Posted by Maria Codina on September 18, 2017 at 1:33 pm
Despite the inclusion of sexual and reproductive health (SRH) services in the minimum standards of health care in humanitarian settings, access to SRH services, and especially to contraception, is often compromised in war. Very little is known about continuation and switching of contraceptive methods in these settings. An evaluation of a contraceptive services program in North Kivu, Democratic Republic of the Congo (DRC) was conducted to measure 12-month contraceptive continuation by type of contraceptive method (short-acting or long-acting).

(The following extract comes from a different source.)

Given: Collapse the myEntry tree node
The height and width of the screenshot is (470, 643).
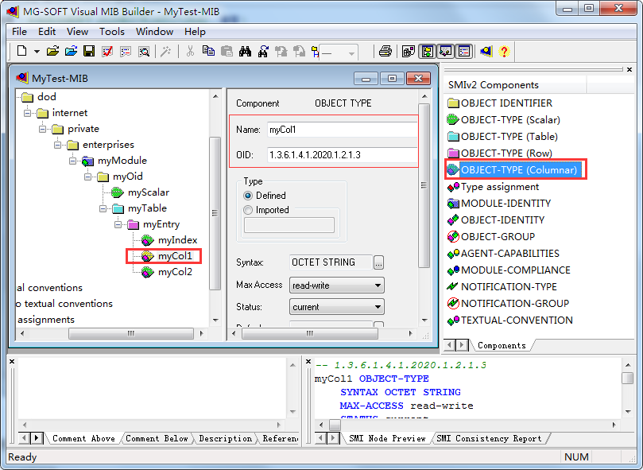Looking at the screenshot, I should 118,224.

A stratified systematic sample of women who initiated a contraceptive method 12–18 months prior to data collection was selected retrospectively from facility registers. A total of 548 women was interviewed about their contraceptive use: 304 who began a short-acting method (pills, injectables) and 244 who began a long-acting method (intra-uterine devices, implants). Key characteristics of short-acting method versus long-acting method acceptors were compared using chi-square statistics for categorical data and t-tests for continuous data. Unadjusted and adjusted Cox proportional hazard ratios were estimated to assess factors associated with discontinuation.
At 12 months, 81.6% women reported using their baseline contraceptive method continuously, with more long-acting than short-acting contraceptive acceptors (86.1% versus 78.0%, p = .02) continuing contraceptive use. Use of a short-acting method (Hazard ratio (HR) 1.74 [95%CI 1.13–2.67]) and desiring a child within two years (HR 2.58 [95%CI 1.45–4.54]) were associated with discontinuation within the first 12 months of use. The vast majority (88.3%) of women reported no prior contraceptive use.
This is the first study of contraceptive continuation in a humanitarian setting. The high percentages of women continuing contraceptive use found here demonstrates that women will choose to initiate and continue use of their desired contraceptive method, even in a difficult, unstable and low contraceptive prevalence setting like North Kivu.